Kappeln Nordhafen : Die Antarktis im Visier

Stellen die „Beluga II' und die Antarktis-Kampagne vor: Greenpeace-Koordinatorin Christina Klubert (r.) mit den Helferinnen Gail Chilman, Anneke Dubbeldam und Valeria Silence (v.li.).
Stellen die „Beluga II“ und die Antarktis-Kampagne vor: Greenpeace-Koordinatorin Christina Klubert (r.) mit den Helferinnen Gail Chilman, Anneke Dubbeldam und Valeria Silence (v.li.).

Greenpeace-Segler „Beluga II“ in Kappeln zu Gast : Die Umweltaktivisten stellen das Schiff und ihre aktuelle Kampagne vor.

shz.de von
13. Juni 2018, 06:55 Uhr

Kappeln | Sie versenken Hunderte tonnenschwerer Natursteine vorm Sylter Außenriff, um das dortige Naturschutzgebiet zu stärken, protestieren gegen Ölbohrungen in der Arktis und setzen sich gegen Schleppnetz-Fischerei ein. Greenpeace, die wohl bekannteste internationale Umweltorganisation, ist mit ihrem Küstensegler, Typ niederländischer Klipperaak, „Beluga II“ zu Gast im Kappelner Hafen. Auf einer Ostsee-Tour mit insgesamt zehn Stopps zeigen die Mitarbeiter das Schiff, erklären die aktuelle Kampagne zum größten Meeresschutzgebiet der Welt im antarktischen Weddell-Meer und bieten Interessierten die Möglichkeit, sich an ihrer Petition zu beteiligen.

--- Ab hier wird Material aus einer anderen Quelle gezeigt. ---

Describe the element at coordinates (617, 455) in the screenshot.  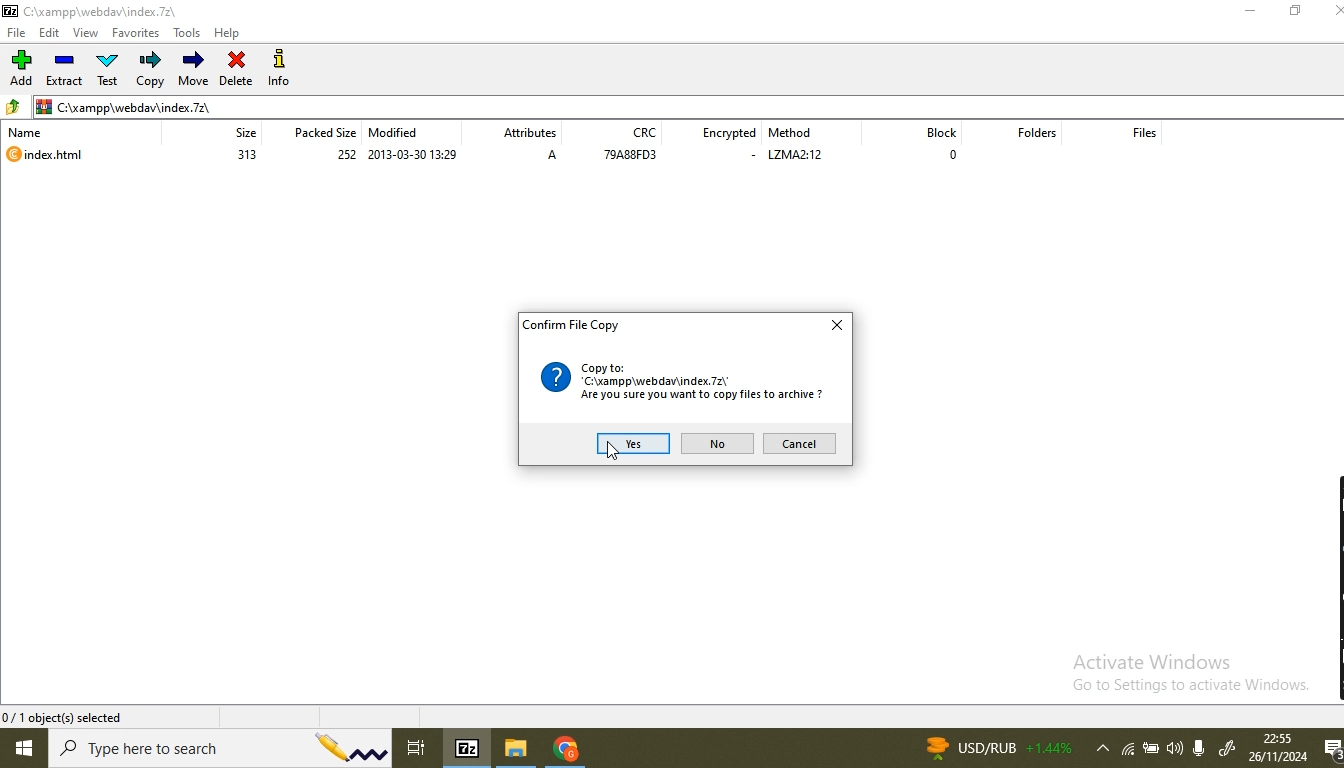
I see `Pointer` at that location.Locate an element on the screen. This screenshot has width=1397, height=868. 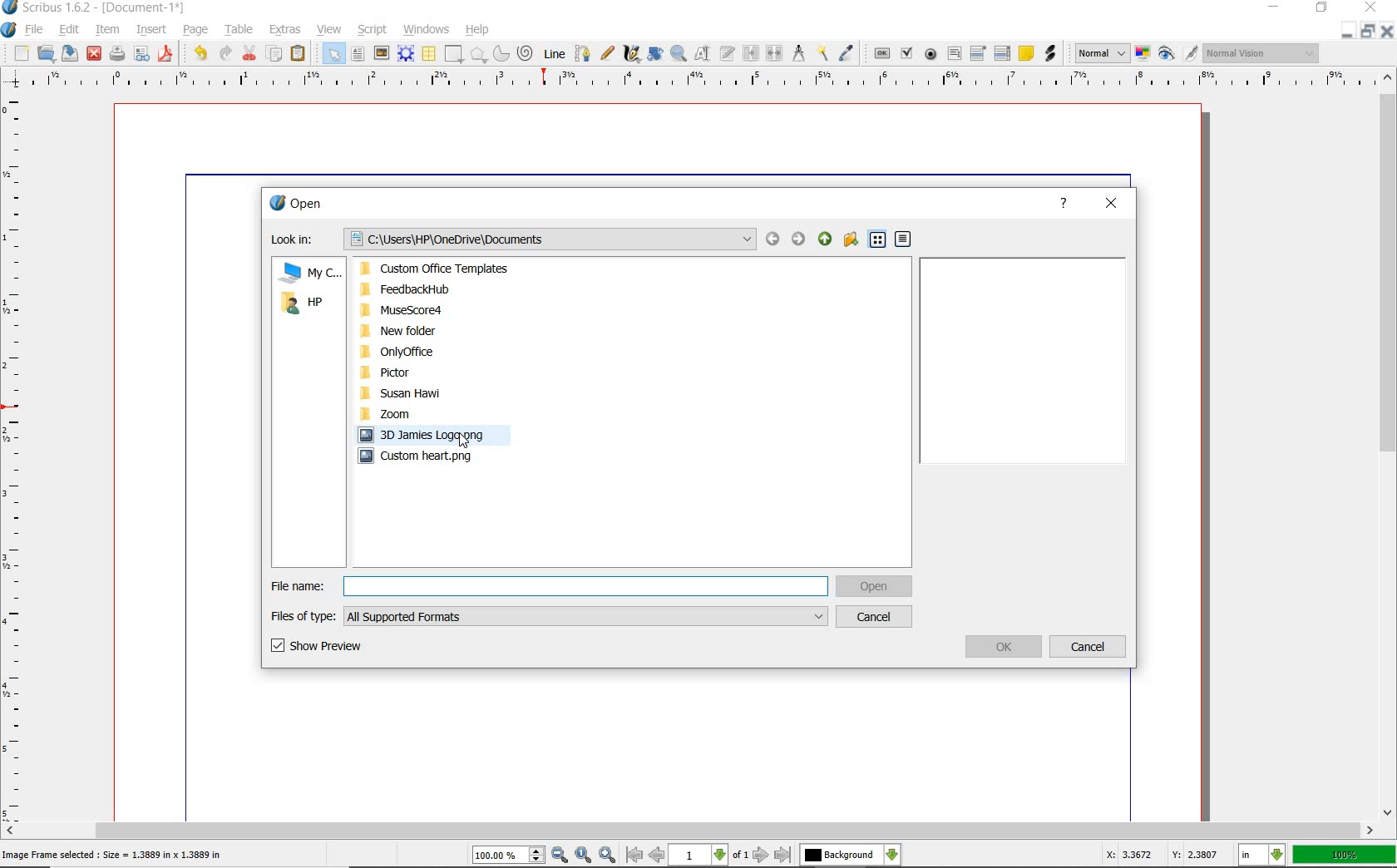
arc is located at coordinates (502, 54).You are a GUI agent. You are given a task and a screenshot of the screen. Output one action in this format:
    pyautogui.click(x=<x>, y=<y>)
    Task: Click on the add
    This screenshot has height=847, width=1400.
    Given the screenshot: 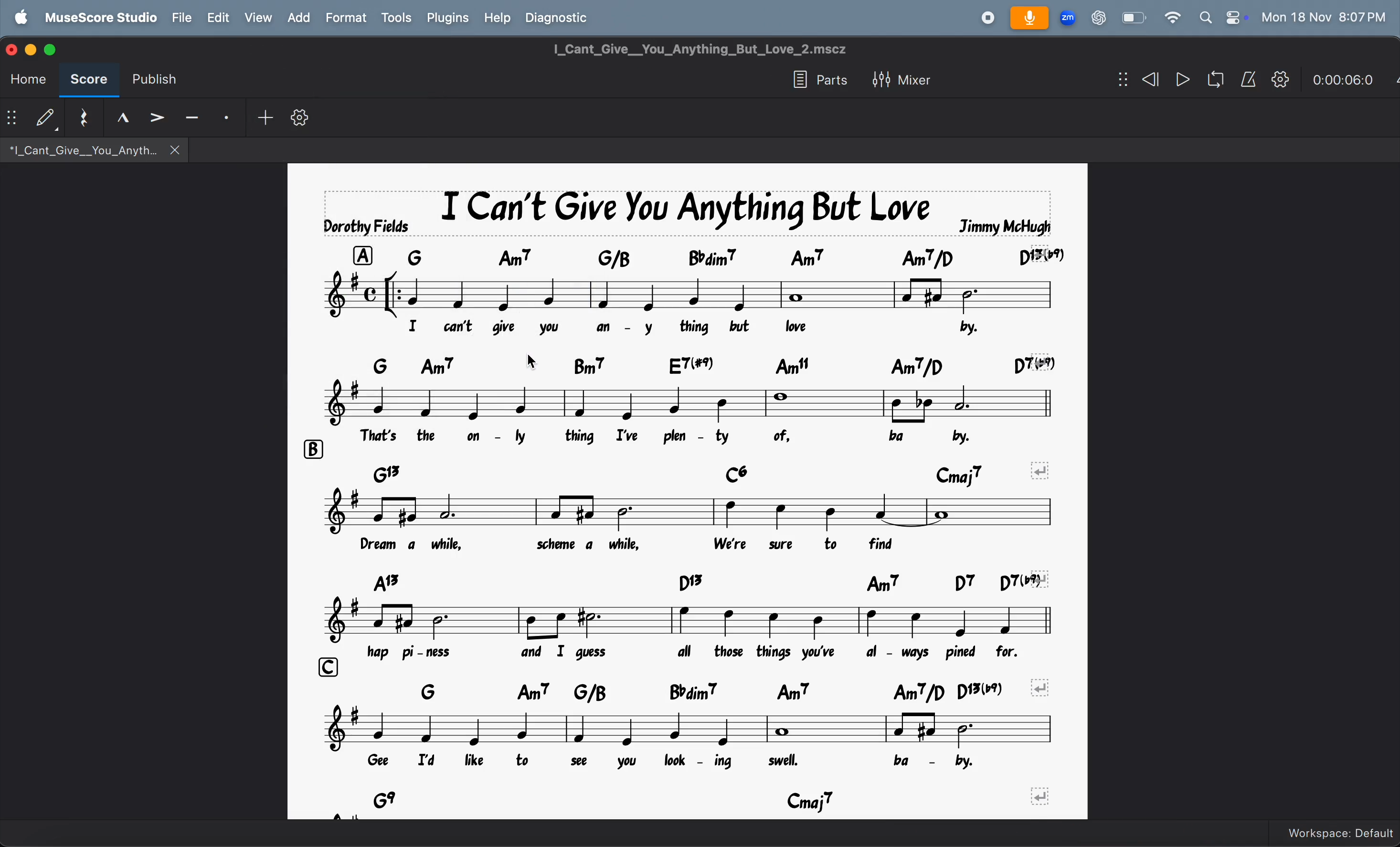 What is the action you would take?
    pyautogui.click(x=262, y=116)
    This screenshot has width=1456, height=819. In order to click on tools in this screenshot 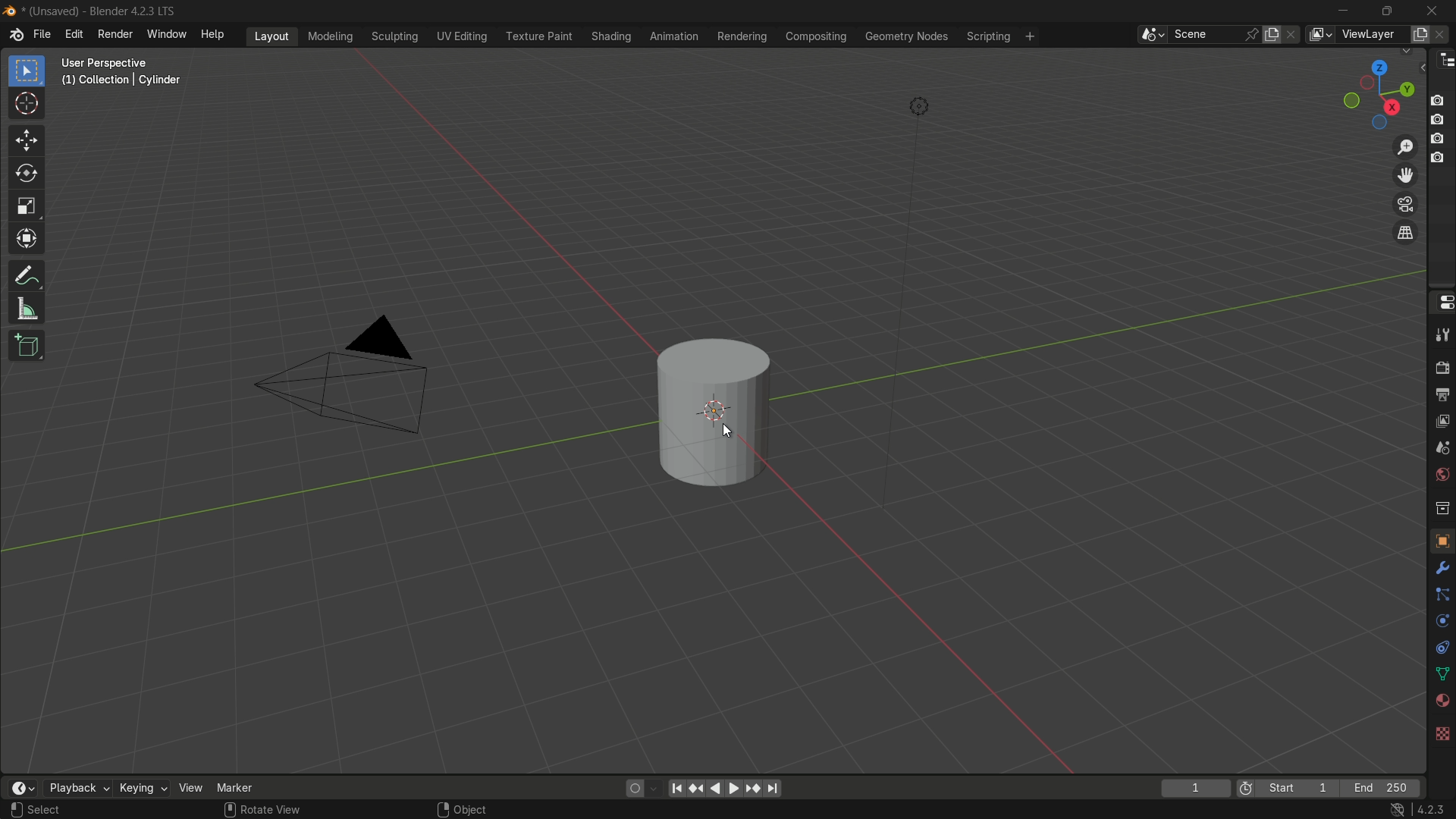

Sie ist benannt nach dem weißen Wal und ist ein typischer Küstensegler: Auf den ersten Blick sieht man es der „Beluga II“ gar nicht an, aber sie verbirgt modernste Technik hinter ihrem eher traditionellen Aussehen. „Sie wurde speziell für Greenpeace entworfen, 2003 auf Kiel gelegt und 2004 ausgebaut“, berichtet Valeria Silence über das 33 Meter lange Schiff. Es ist so umweltfreundlich wie möglich gebaut, hat einen Plattboden und ist somit auch auf flachen Gewässern gut einsetzbar. Die beiden Masten können umgeklappt werden, so kann sie auch unter Brücken hindurch fahren.

Die 20-jährige Valeria ist eine von fünf Ehrenamtlern, die gerade mit auf der Ostsee-Tour sind. Außer ihnen sind noch drei Seeleute – Kapitän, Steuermann und Schiffsjunge – sowie Greenpeace-Koordinatorin Christina Klubert an Bord. Wie ihre Kollegen, leitet auch Valeria eine Gruppe Interessierter über und durch das Schiff, erklärt Aufbau, Material und die große Ladeluke, zeigt den Steuerstand, die Brücke und den Allzweckraum, der als Lager dient, in dem gegessen und geschlafen wird. „Er ist groß genug, um einen herkömmlichen Container unterzubringen“, erklärt sie. So könne zum Beispiel ein Labor oder eine Werkstatt an Land vorbereitet und anschließend komplett in die Ladeluke eingelassen werden.

Gerade wird der Allzweckraum aber als Kinosaal genutzt. Gezeigt wird ein Film von und mit dem spanischen Schauspieler Javier Bardem, der mit Greenpeace auf der „Arctic Sunrise“ auf Antarktis-Expedition war. In eindrucksvollen Bildern erklärt er das Wunder dieser Landschaft und des vielfältigen Lebens, das auf den ersten Blick kaum sichtbar erscheint. „Ohne Krill ist alles zu Ende. Es gibt keinen Plan B, denn es gibt keinen Planeten B“, endet er. Krill, das sind grammleichte Garnelentiere, die nicht nur die Nahrungsgrundlage für Wale, sondern auch für Fische, Delfine, Pinguine und Robben bilden. Neben dem Klimawandel bringt vor allem die industrielle Fischerei das antarktische Ökosystem durcheinander, hat Greenpeace festgestellt. Für eine Petition sammeln die Mitarbeiter auch am Kappelner Hafen Unterschriften, damit ein 1,8 Millionen Quadratmeter großer Bereich im Weddell-Meer zum Schutzgebiet erklärt wird.

Koordinatorin Christina Klubert freute sich gestern über das rege Interesse in Kappeln. Eine Gruppe nach der anderen ließ sich das Schiff zeigen und informierte sich über die Kampagne. „Sehr informativ und ein beeindruckender Film mit faszinierenden Bildern“, fand Besucher Michael Arendt. „Und eine schöne Aktion für Kappeln.“ Die „Beluga II“ liegt auch heute noch im Hafen. Die Führungen werden von 10 bis 13 Uhr und von 17 bis 19 Uhr angeboten.